Everything from the line with "Given: Bookmark this casserole product" to the end of the entries should be set down exactly, except the pictures.
[[ Input data open ]]
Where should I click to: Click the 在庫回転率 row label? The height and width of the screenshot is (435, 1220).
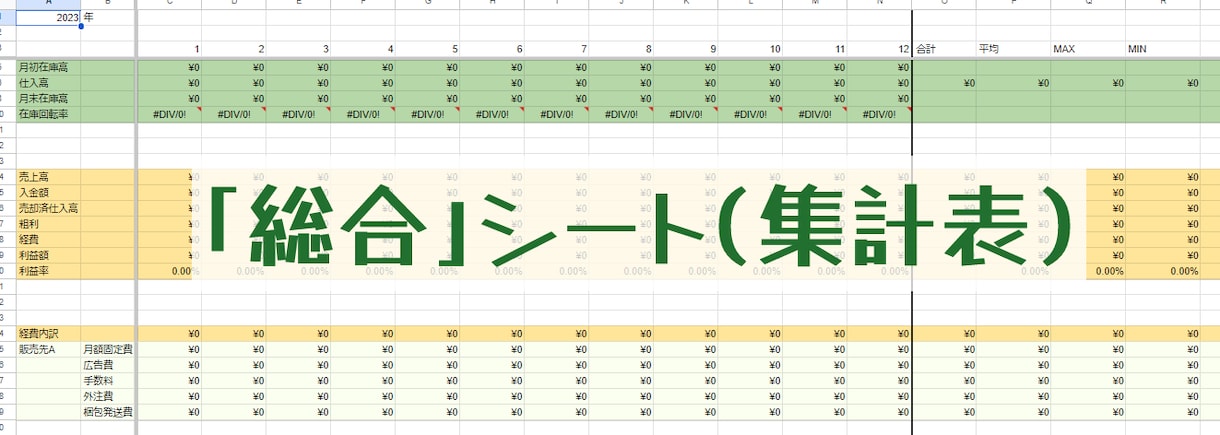click(x=49, y=115)
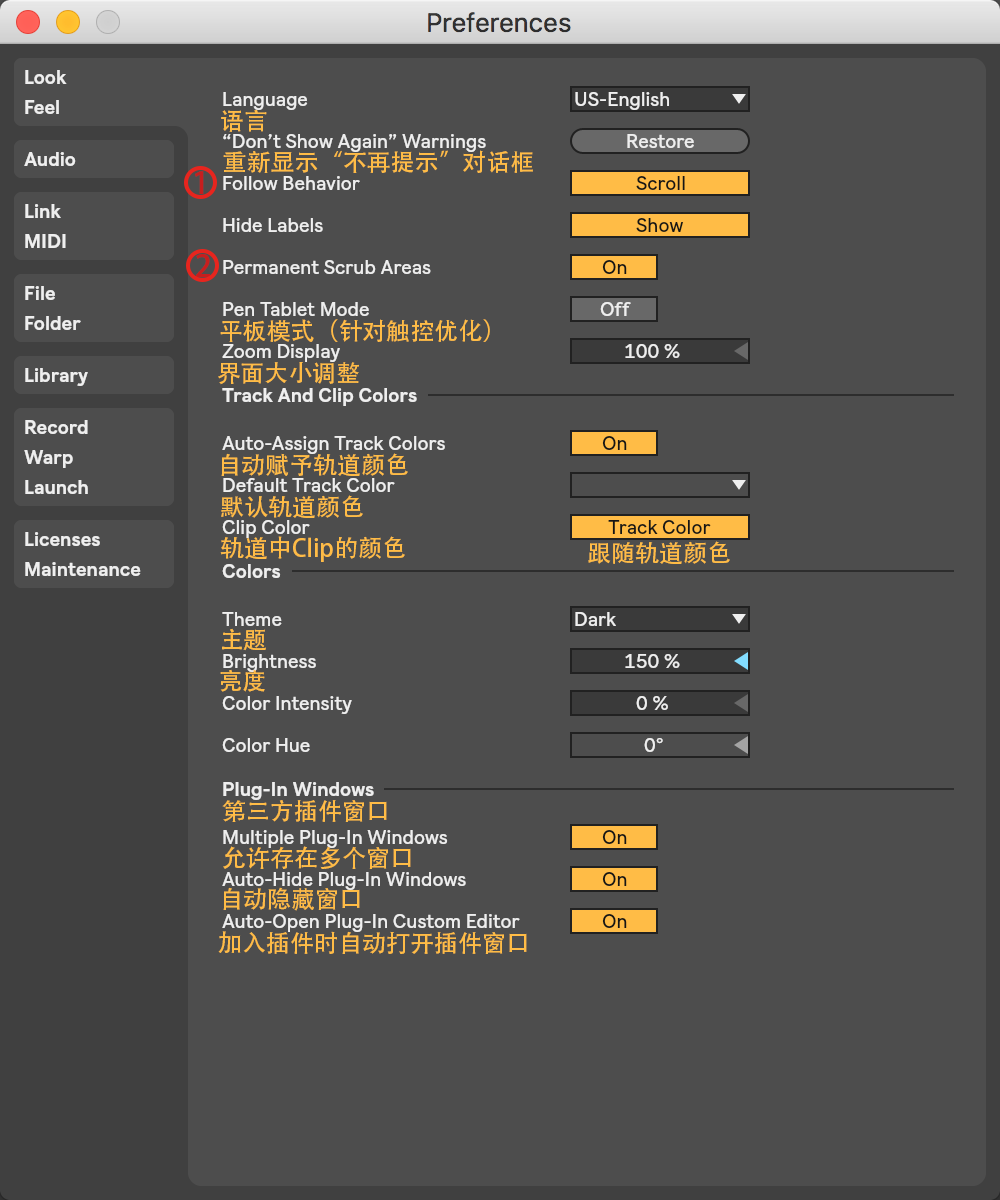The image size is (1000, 1200).
Task: Adjust the Brightness slider value
Action: point(659,661)
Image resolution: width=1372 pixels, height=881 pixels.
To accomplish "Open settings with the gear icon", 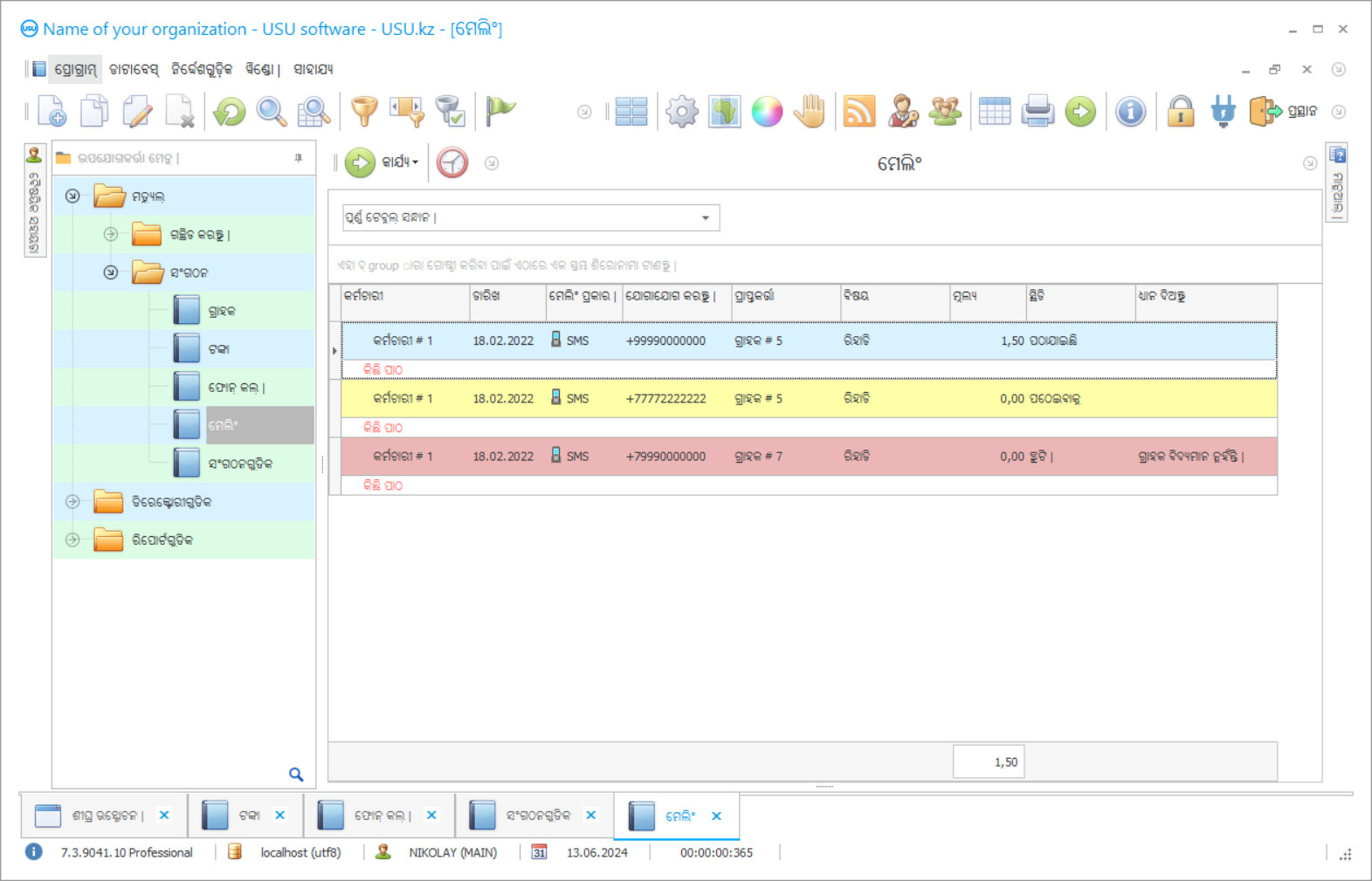I will pos(681,112).
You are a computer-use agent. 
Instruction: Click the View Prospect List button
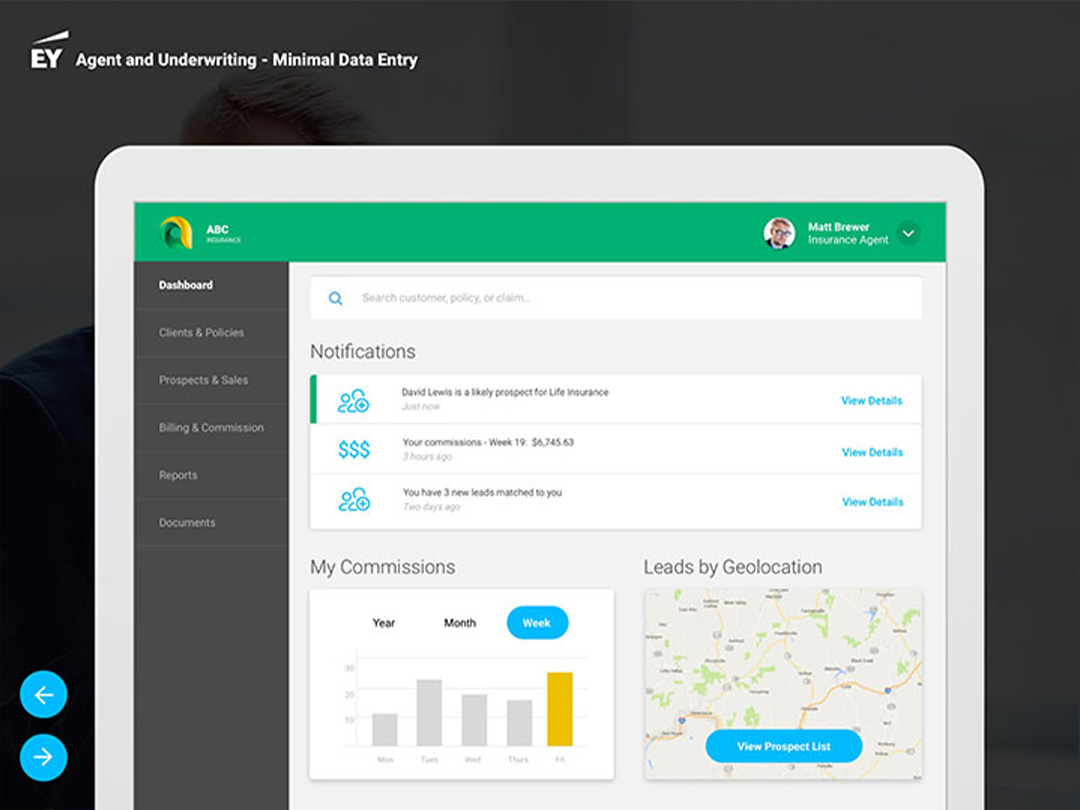click(x=783, y=746)
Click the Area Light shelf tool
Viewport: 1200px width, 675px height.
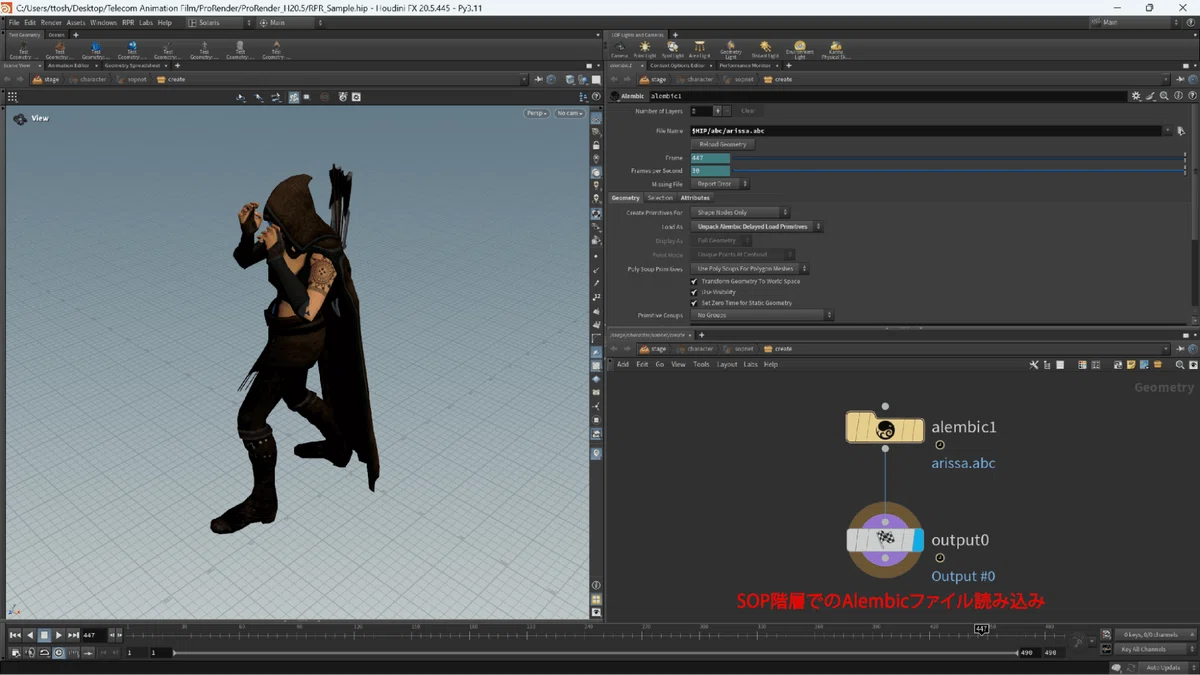[x=699, y=49]

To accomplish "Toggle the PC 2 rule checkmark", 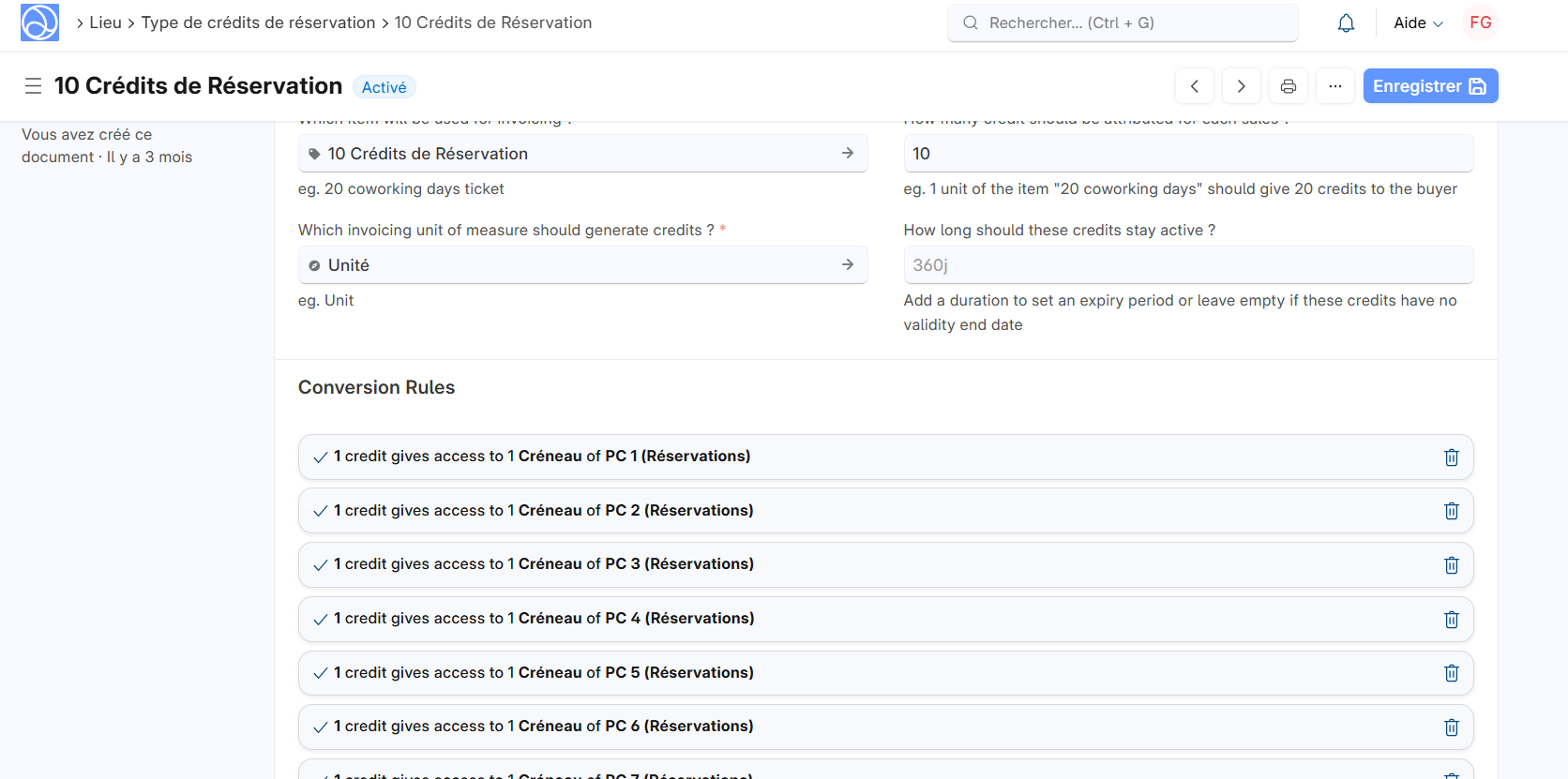I will pyautogui.click(x=321, y=511).
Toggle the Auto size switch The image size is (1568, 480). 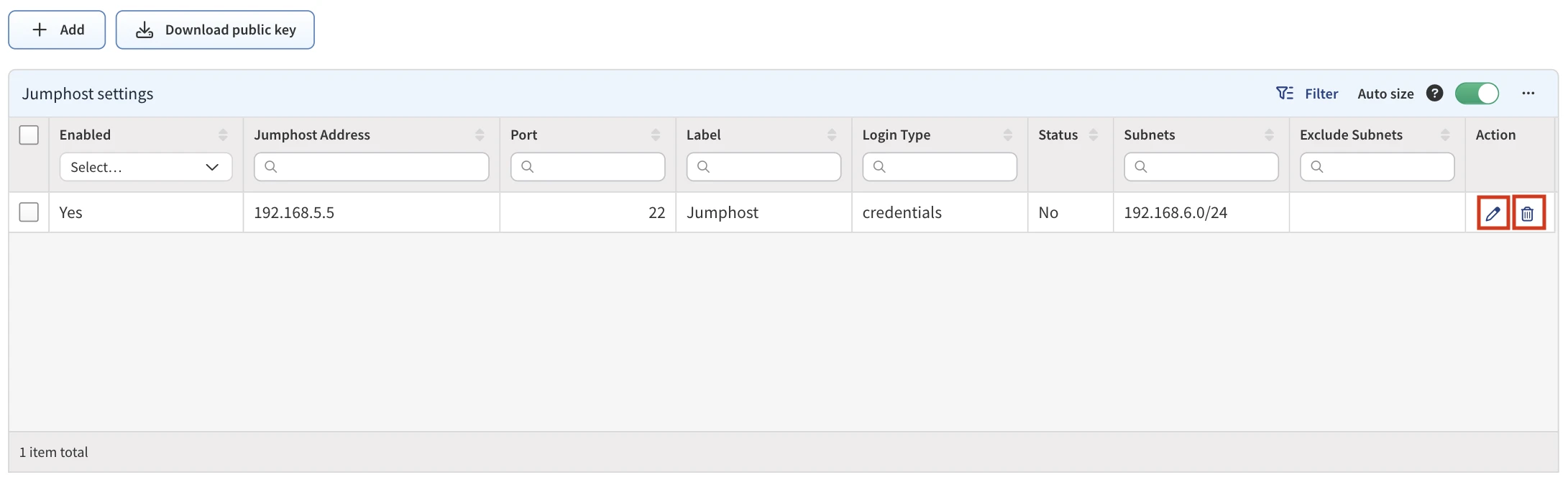click(1477, 94)
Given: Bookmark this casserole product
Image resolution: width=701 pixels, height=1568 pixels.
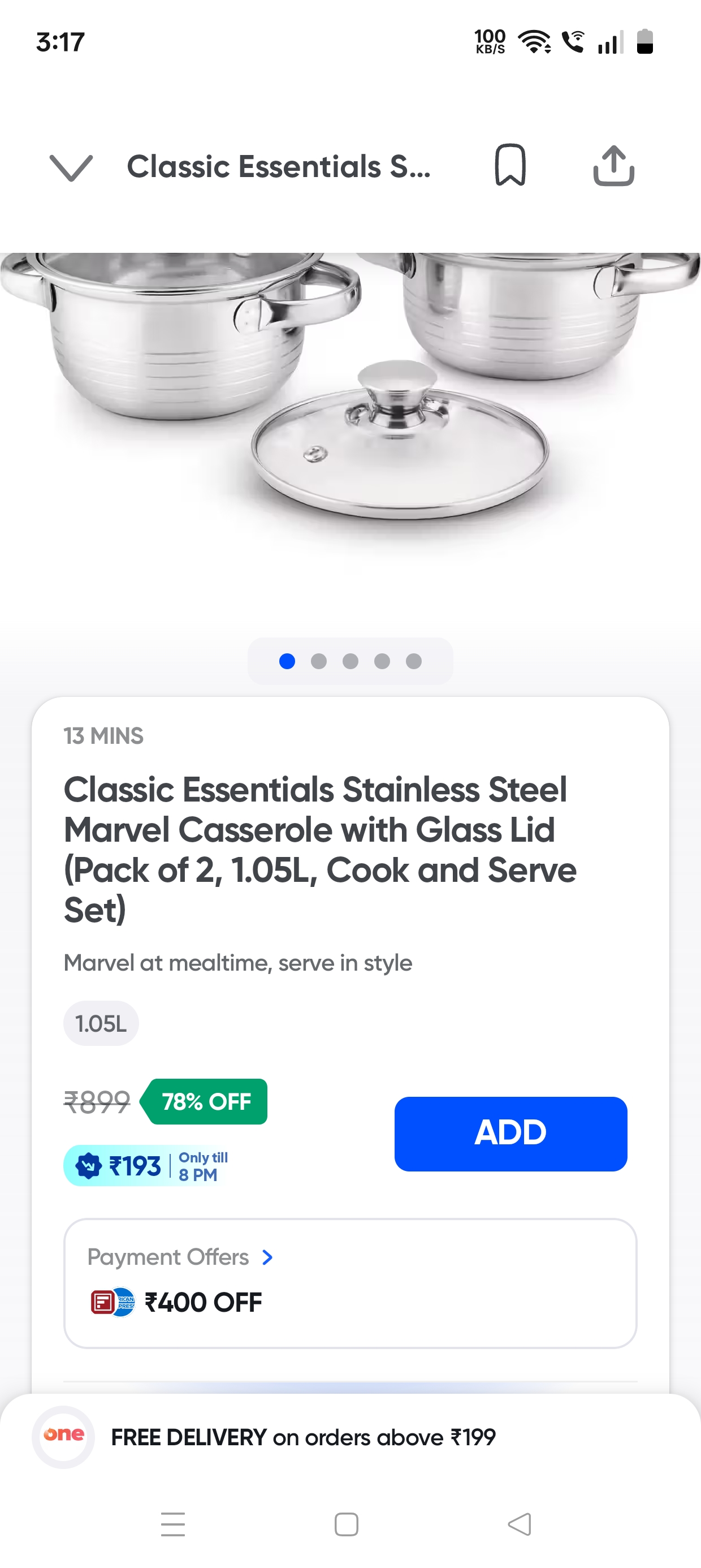Looking at the screenshot, I should tap(510, 165).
[[ Input data closed ]]
*Answer to this problem*
Given: Bookmark this casserole product
Image resolution: width=701 pixels, height=1568 pixels.
Looking at the screenshot, I should tap(510, 165).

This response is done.